Before proceeding, I must tell you that I don't really understand what you say you're doing and so I may be giving you advice that you're not looking for. I hope you can follow may notation.

Let the data be $n$ observations: $y = ((x_1,y_1), \ldots, (x_n,y_n))$, where (according to the more general model and includes the slope) $$ p(y_i|a,b,\sigma^2) = \textsf{N}(y_i|b+a\,x_i,\sigma^2). $$ (I am suppressing the independent variable $x_i$ from the list of conditioning arguments for notational simplicity.) The likelihood is given by $$ p(y|a,b,\sigma^2) = \prod_{i=1}^n p(y_i|a,b,\sigma^2). $$ Given a prior for $(a,b,\sigma^2)$, the posterior distribution is \begin{equation} p(a,b,\sigma^2|y) = \frac{p(y|a,b,\sigma^2)\,p(a,b,\sigma^2)}{p(y)}, \end{equation} where the likelihood of the data according to the more general model is \begin{equation} \begin{split} p(y) &= \iiint p(y|a,b,\sigma^2)\,p(a,b,\sigma)\,d\sigma^2\,db\,da \\ &= \int\left(\iint p(y|a,b,\sigma^2)\,p(b,\sigma^2)\,d\sigma^2\,db\right) p(a|b,\sigma^2)\,da \\ &= \int p(y|a)\,p(a|b,\sigma^2)\,da , \end{split} \end{equation} where I have used $p(a,b,\sigma^2) = p(a|b,\sigma^2)\,p(b,\sigma^2)$. Note that $p(y|a)$ is the (marginal) likelihood for $a$ and $p(a|b,\sigma^2)$ is the conditional prior for $a$. If the prior for $a$ is independent of $(b,\sigma^2)$, then $p(a|b,\sigma^2) = p(a)$. I will assume that is true.

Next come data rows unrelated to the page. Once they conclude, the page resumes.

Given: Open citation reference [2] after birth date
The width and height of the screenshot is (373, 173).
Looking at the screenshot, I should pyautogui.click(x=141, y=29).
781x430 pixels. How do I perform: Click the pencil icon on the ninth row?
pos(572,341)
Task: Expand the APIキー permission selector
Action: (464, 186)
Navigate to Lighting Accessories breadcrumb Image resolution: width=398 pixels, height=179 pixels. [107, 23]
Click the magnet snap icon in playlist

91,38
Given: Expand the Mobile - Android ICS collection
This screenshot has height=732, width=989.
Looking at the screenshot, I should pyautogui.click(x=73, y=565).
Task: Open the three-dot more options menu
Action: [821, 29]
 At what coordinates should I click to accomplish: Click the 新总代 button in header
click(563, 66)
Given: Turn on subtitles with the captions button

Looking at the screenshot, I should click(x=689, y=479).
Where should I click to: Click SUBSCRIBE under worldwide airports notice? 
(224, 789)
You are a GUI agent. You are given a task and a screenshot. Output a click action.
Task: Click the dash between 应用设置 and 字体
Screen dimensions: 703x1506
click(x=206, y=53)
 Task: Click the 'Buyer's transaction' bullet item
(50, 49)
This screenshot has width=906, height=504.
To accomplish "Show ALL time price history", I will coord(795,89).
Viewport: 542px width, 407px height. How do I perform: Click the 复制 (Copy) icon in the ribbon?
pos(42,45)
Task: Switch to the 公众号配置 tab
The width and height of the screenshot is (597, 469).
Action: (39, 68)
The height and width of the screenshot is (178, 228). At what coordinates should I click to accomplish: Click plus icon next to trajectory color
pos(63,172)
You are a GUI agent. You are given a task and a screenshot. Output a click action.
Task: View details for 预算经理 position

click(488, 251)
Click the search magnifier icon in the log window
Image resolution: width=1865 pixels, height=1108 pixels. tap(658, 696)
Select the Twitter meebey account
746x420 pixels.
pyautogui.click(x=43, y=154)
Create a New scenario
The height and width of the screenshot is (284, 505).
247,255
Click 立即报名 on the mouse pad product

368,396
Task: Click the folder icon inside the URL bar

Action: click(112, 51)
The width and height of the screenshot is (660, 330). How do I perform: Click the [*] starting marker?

With these expressions, we can now write the marginal posterior for $a$: \begin{equation} p(a|y) = \frac{p(y|a)\,p(a)}{p(y)}. \end{equation} We will now rearrange this expression: \begin{equation} \frac{p(y|a)}{p(y)} = \frac{p(a|y)}{p(a)}. \end{equation} Since this expression is true for every value of $a$, it is true in particular for $a = 0$: \begin{equation} \frac{p(y|a=0)}{p(y)} = \frac{p(a=0|y)}{p(a=0)}. \end{equation} Note that the numerator in the fraction on the left-hand side is the likelihood of the data according to the restricted model (i.e., restricted to $a=0$). And, as already noted, the denominator is the likelihood of the data according to the more general model. Therefore, the left-hand side is the Bayes factor in favor of the restricted model relative to the more general model.

The fraction on the right-hand gives us a way to evaluate the Bayes factor: It says to divide the posterior density evaluated at $a=0$ by the prior density evaluated at $a=0$. (By the way, the "formula" is called the Savage-Dickey density ratio.) Now it is apparent why a thoughtful prior for $a$ is required. If we let the prior density for $a$ be very uncertain, the prior density will be very low everywhere including at $a =0$, but the posterior density at $a=0$ will not go to zero, and consequently the Bayes factor will go to infinity. In this case, "garbage in" produces "garbage out."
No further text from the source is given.